> Отрывок текста
Опять передо мной появился призрак развоплощенного духа. Логика доводов Кусана Сынима не могла меня убедить. Она основывалась на посылке, что существует «нечто» (то есть Ум), управляющее телом, которое нельзя описать понятийно и ни на каком языке. В то же самое время это «нечто» было также моей истинной природой, моей сутью прежде моего рождения, которая каким-то образом вдыхала в меня жизнь. Это было подозрительно похоже на мировую душу (Атман/Бог) индийской традиции, которую отвергал Будда. Я не мог примирить любовь дзэн-буддизма к снегу на бамбуке, к кипарисовым деревьям во внутреннем дворе или к звуку бульк! от прыжка лягушки в пруд с мистическим опытом трансцендентного Ума, который открывается, когда «разрушается» вселенная бамбука, кипарисов и лягушек. Так как Ум невообразим, Кусан Сыним говорил нам, чтобы мы оставили попытки дать любые определения тому, о чем мы спрашиваем «Что есть это?» Поскольку как у непробужденных существ у нас не могло быть ни малейшего представления о том, что это. Тогда я задавался вопросом, а что изменится, если спросить: «Что есть лыдвлаоф?» [What is ksldkfja?] Несмотря на постоянный акцент на вопрошании и сомнении, меня снова подталкивали к тому, чтобы достичь такого проникновения, которое будет подтверждать заранее предрешенные ортодоксальные ответы. Как ни странно, ортодоксальные представления корейского дзэна, в свою очередь восходящие непосредственно к идеалистической школе «Только сознание» (Читтаматра) индийского буддизма, мои тибетские учителя изо всех сил старались опровергнуть своей доктриной пустоты срединного пути (мадхьямаки). Я оказался в любопытной позиции: я практиковал медитативные практики школы, философию которой я отвергал, принимая философию школы, медитативные практики которой я отвергал.

...

> Задания
(1) Каково содержание отрывка о дзэн-буддизме? Изложите его в двух предложениях.
(2) К какой школе индийского буддизма, согласно отрывку о дзэн-буддизме, восходят ортодоксальные представления корейского дзэна?

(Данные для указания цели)

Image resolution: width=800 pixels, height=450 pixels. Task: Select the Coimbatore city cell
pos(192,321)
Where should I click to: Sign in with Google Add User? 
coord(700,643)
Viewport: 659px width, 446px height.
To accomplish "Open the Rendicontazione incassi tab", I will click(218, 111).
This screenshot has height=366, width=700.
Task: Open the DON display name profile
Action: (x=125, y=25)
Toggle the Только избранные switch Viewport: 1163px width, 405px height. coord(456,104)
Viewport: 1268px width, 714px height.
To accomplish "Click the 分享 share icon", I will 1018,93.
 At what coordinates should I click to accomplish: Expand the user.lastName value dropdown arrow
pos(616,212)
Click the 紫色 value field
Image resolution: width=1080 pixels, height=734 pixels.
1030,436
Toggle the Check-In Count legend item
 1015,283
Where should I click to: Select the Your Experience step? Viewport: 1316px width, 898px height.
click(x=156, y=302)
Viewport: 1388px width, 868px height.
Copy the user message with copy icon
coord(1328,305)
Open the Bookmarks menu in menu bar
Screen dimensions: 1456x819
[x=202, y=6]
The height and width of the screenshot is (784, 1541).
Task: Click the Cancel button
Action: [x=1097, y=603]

> Ответы к заданиям
(1) Рассказчик не принимает довод Кусана Сынима о неописуемом Уме, который управляет телом и составляет истинную природу человека, потому что это подозрительно похоже на мировую душу индийской традиции, отвергнутую Буддой. В итоге рассказчик оказывается в любопытной позиции: практикует медитацию школы, чью философию отвергает, и принимает философию школы, чьи медитативные практики отвергает.

(2) К идеалистической школе «Только сознание» (Читтаматра).